When Daawat arrived home that day, Govinda stopped him from going to his room. “Daawat, where did you get that black eye?” he said.
Daawat did not want to reveal that he had been beaten up by a girl and said nothing.
“Daawat, talk to me,” said Govinda. “Your mother’s working late again today. She doesn’t have the energy to work ten hours at the office, and also beat the truth out of a mute.”
But try as he might, Daawat would not give up the humiliating truth that a girl had not only beaten him at dodgeball but had also delivered a haymaker to his right eye. If Govinda found out, his parents would be the next to know, and then the cure would be worse than the disease.
The next morning, Govinda followed Daawat to school and observed his nephew on the grounds. He saw a blonde, physically imposing girl who started to talk to him. Govinda was eavesdropping on their conversation.
“Give me your homework for English you incompetent fool,” said Summer.
“No, that is not academic integrity, I can’t give you my homework,” said Daawat
“Well, in that case, I guess I’ll have to beat you up and get it myself.”
“Oh, all right,” Daawat relented, surrendering his essay on To Kill a Mockingbird.
Govinda was shocked to hear Daawat cower before his bully, a girl no less. In India, such a disgrace to a boy’s pride would’ve been laughed at by an entire neighborhood. Govinda decided to take matters into his own hands, and emerged out of the shadows.
“Daawat, you let a girl bully you?” said Govinda. “I would not have believed it had I not seen it with my own two eyes.”
Daawat felt the shame wash over him from head to toe. Summer simply stared at Govinda, who was physically imposing himself, almost two meters tall. Summer started to giggle, which turned into a great burst of laughter. All of her friends started laughing with her.

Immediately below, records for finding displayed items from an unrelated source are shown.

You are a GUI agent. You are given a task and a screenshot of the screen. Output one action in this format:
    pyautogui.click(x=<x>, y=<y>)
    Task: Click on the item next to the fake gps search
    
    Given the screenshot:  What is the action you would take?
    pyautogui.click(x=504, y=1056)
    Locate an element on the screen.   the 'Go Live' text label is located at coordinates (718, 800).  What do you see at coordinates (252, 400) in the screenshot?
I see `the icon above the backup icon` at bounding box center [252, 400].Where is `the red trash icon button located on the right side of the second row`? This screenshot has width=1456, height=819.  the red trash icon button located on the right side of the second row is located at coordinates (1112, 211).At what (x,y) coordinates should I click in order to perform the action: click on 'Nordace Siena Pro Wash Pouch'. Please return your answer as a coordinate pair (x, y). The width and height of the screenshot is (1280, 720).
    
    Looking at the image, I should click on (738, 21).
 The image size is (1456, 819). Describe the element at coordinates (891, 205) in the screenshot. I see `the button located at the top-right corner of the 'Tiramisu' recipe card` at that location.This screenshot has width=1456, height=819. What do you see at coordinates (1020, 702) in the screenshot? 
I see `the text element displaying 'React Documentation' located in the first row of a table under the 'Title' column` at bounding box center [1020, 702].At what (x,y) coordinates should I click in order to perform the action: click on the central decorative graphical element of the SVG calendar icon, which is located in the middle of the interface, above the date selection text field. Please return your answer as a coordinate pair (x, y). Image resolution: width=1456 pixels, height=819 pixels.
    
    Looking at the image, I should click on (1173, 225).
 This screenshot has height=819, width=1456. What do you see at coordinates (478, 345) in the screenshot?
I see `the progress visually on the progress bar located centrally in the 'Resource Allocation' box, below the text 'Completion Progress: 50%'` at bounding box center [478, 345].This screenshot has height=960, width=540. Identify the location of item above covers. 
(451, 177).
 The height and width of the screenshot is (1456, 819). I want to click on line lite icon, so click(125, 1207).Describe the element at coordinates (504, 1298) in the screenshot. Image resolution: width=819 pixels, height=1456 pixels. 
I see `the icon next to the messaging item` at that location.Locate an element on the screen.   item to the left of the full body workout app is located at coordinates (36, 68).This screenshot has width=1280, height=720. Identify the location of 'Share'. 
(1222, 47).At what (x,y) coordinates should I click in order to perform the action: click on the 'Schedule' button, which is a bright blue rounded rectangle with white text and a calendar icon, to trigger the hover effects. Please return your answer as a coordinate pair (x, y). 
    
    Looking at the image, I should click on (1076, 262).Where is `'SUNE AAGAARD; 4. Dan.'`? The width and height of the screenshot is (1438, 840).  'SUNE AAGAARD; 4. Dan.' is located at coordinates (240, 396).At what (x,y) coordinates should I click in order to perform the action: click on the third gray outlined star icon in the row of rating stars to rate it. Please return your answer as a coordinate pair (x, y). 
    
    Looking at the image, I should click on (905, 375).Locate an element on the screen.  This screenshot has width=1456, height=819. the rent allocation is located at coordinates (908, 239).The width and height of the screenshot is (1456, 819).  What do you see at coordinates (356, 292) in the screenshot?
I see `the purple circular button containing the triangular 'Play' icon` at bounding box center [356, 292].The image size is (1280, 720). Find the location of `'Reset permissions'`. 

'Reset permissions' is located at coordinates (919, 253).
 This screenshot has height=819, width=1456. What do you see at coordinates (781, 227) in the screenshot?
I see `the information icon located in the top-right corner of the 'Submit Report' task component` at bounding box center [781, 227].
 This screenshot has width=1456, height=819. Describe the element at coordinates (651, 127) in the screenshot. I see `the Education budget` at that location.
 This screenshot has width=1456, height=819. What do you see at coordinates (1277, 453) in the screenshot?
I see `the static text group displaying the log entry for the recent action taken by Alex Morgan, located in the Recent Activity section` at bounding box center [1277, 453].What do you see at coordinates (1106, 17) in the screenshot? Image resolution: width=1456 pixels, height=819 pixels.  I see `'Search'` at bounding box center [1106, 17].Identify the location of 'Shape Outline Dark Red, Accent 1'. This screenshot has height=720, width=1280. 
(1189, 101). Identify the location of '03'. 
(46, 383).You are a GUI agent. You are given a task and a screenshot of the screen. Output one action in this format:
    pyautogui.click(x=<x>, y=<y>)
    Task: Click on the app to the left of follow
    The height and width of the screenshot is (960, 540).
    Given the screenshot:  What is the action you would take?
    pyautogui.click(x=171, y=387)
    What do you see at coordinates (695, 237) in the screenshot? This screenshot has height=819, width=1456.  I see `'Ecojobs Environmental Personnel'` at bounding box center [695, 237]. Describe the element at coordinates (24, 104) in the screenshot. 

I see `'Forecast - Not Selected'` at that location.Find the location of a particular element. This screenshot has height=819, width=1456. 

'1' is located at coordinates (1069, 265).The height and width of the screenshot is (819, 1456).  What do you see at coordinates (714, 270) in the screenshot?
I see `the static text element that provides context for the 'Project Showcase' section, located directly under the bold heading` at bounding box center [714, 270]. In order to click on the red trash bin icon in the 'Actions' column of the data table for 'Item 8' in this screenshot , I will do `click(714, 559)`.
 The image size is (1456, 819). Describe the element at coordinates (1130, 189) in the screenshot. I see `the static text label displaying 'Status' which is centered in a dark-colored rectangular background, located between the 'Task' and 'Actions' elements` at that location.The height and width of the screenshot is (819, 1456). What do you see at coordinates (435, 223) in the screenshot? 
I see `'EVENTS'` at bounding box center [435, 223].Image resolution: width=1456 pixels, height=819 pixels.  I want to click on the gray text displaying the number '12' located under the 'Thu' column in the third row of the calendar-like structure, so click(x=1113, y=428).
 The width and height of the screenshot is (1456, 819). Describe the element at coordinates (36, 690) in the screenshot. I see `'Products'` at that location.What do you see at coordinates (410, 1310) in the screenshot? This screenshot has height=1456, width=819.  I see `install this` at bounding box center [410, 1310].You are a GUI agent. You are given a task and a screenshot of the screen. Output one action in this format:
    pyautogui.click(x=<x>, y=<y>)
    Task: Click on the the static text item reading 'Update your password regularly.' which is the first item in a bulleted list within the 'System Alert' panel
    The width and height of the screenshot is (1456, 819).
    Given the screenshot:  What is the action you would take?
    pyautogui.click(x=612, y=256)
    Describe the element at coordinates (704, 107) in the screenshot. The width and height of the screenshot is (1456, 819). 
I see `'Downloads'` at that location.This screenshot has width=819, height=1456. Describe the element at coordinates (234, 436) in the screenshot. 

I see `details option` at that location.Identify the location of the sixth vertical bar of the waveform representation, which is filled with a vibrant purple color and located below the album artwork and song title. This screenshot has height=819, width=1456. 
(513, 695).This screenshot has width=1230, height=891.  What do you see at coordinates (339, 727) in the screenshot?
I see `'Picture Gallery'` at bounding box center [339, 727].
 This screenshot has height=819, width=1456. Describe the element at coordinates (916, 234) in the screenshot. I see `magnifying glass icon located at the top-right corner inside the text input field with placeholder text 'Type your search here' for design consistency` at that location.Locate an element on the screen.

“This ain’t Pakistan, amigo, go back home before I call ICE on you,” said Summer
Govinda shook his head. “You American children think too highly of yourself. Always showing off with empty heads. Come, Daawat! We are going to the office to sort this out.”
Daawat squirmed, knowing Summer wouldn’t get in trouble because her father was the principal. “No, Govinda, you can’t just come barging in here like some Bollywood hero!”
“I’m saving your butt, Cousin. Come with me if you have any sense left.”
Daawat glanced at Summer who was sauntering away with his homework, and Govinda urging him toward the office. He had to make a decision now. He sprinted toward Summer and snatched his homework away. Then he bolted back toward Govinda, and both of them went to the office.
That day, Summer received the first suspension she had ever had during her father’s tenure as principal because the assistant principal was an Indian woman named Sanjana who spoke the same dialect as Govinda from their section of Mumbai. She understood that Summer had tormented Daawat and had been waiting for Daawat to file a formal complaint before taking action.